[WHAT IS EXPECTED] After repeating the line containing "Task: Select the", stop; until then, repeat each line of the listing below exactly, starting with the first.

:: MATERIAL SHOWN ::

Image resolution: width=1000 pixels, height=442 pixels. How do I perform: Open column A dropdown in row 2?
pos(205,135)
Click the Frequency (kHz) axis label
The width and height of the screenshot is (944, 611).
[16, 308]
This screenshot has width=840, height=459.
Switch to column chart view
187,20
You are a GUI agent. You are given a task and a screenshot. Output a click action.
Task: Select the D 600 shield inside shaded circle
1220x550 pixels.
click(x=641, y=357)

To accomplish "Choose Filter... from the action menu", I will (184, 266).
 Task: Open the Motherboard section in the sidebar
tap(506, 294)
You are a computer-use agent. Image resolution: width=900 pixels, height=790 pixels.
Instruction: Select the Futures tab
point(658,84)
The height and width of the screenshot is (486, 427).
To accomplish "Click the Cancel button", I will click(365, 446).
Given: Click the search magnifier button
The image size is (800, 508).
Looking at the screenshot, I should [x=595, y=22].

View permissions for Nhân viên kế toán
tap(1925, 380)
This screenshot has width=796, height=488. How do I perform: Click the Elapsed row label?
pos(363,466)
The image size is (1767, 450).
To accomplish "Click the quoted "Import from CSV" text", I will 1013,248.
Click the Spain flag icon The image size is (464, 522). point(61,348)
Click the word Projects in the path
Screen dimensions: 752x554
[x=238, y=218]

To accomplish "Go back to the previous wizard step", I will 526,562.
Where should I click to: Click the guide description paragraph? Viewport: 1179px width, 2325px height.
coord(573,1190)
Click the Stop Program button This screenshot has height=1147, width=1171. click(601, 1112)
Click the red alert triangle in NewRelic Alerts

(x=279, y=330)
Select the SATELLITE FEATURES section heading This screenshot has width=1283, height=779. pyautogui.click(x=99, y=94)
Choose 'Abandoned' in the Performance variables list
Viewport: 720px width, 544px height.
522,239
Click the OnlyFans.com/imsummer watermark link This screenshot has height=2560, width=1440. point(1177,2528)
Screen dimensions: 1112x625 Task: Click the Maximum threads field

:::

[ANSWER FOR THE TASK]
Image resolution: width=1000 pixels, height=442 pixels. How do I perform: Open column A dropdown in row 2?
pos(205,135)
Click the Frequency (kHz) axis label
The width and height of the screenshot is (944, 611).
[16, 308]
This screenshot has width=840, height=459.
Switch to column chart view
187,20
You are a GUI agent. You are given a task and a screenshot. Output a click action.
Task: Select the D 600 shield inside shaded circle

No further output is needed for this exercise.